Amba Sayal-Bennett lives and works in London. She received her BFA from Oxford University and her MA in The History of Art from The Courtauld Institute. She has recently completed her PhD in Art Practice and Learning at Goldsmiths. She is currently studying Sculpture at the Royal College of Art. Recent exhibitions include: "Fakers", Thames-Side Studios Gallery, London; "Some Places Exist Only Once", Schimmel Projects Art Centre, Dresden; "Opening Remarks", Athr Gallery, Jeddah; "As You Become", Exhibit 320, Delhi; "To Our Fellow Artists and Poets Who Are Confused About Which Way to Go", Lundgren Gallery, Palma de Mallorca; and "ROYGBIV", Kate Werble Gallery, New York.

For this installation, Sayal-Bennett studied and re-made objects she discovered in the from Robert Young Antiques Collection, drawing on their photographic cataloguing conventions to explore the effects and affects caused by their bracketing out of context. She uses translation and reconstruction as methods of enquiry to account for the active role of matter, or non-human bodies, in processes of knowing. By re-recreating a lighting device, bending the metal by hand and manipulating the curved form, she discovered that the irregular circles in the original object were contingent on the properties of the material. This observation arose out of sustained material enquiry. In An Unusual Arrangement Sayal-Bennett stages and explores how her experience of knowing is one of material participation.

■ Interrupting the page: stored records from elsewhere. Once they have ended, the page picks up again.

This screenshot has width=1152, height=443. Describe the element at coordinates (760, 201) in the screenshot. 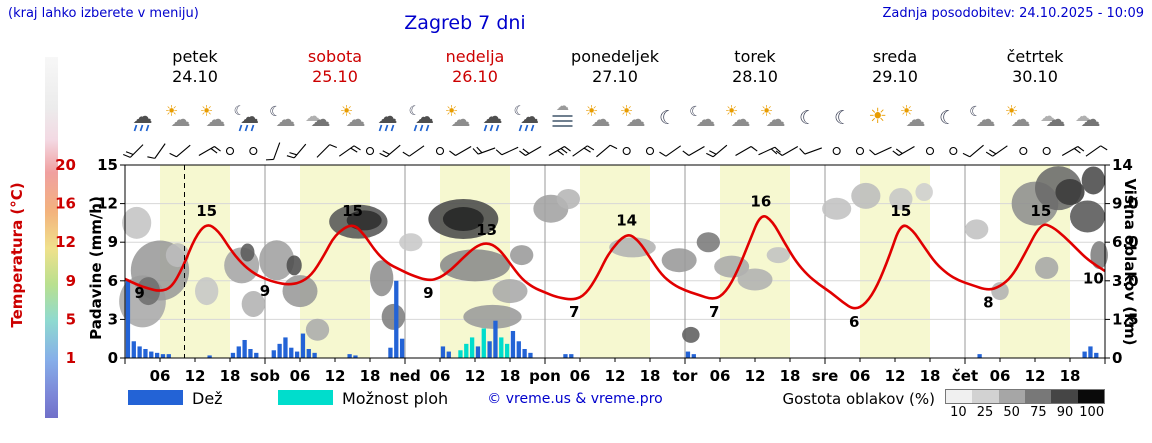

I see `svg-text: 16` at that location.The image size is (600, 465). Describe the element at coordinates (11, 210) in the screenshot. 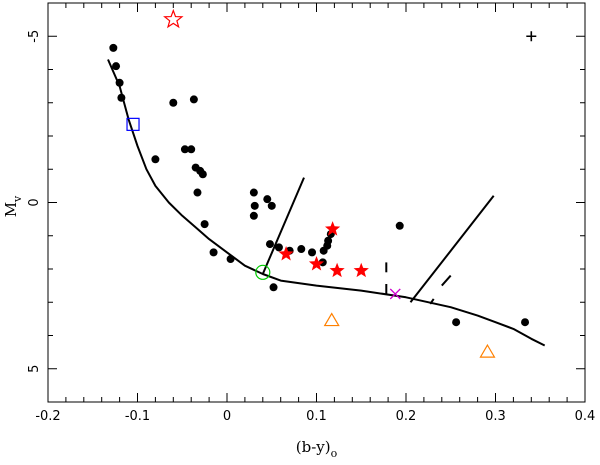

I see `y-axis-label-main: M` at that location.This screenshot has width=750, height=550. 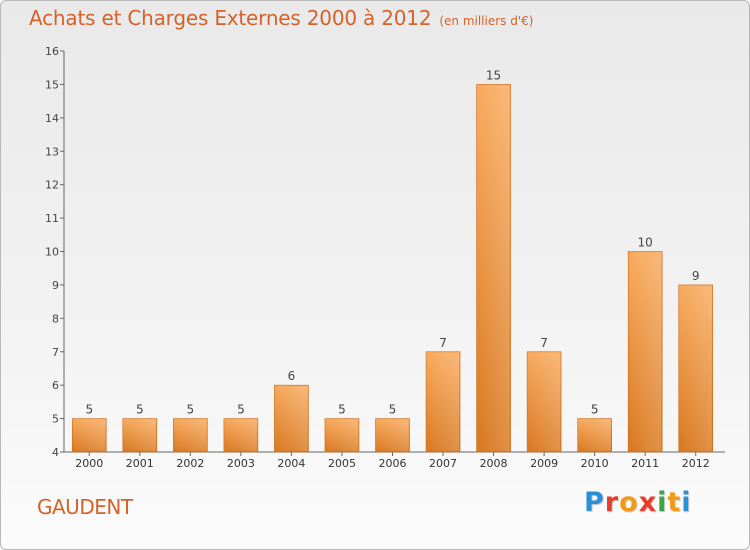 I want to click on y-tick-label: 6, so click(x=56, y=386).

Sayal-Bennett’s practice interrogates how one’s material environment can be encountered as a ‘live surface’, and her work engages with the sensations and textures through which ordinary life is experienced. It is this dislodging of physical sensation from natural referents that she explores within her work, principally through the de-contextualization, translation, and restaging of affective experiences.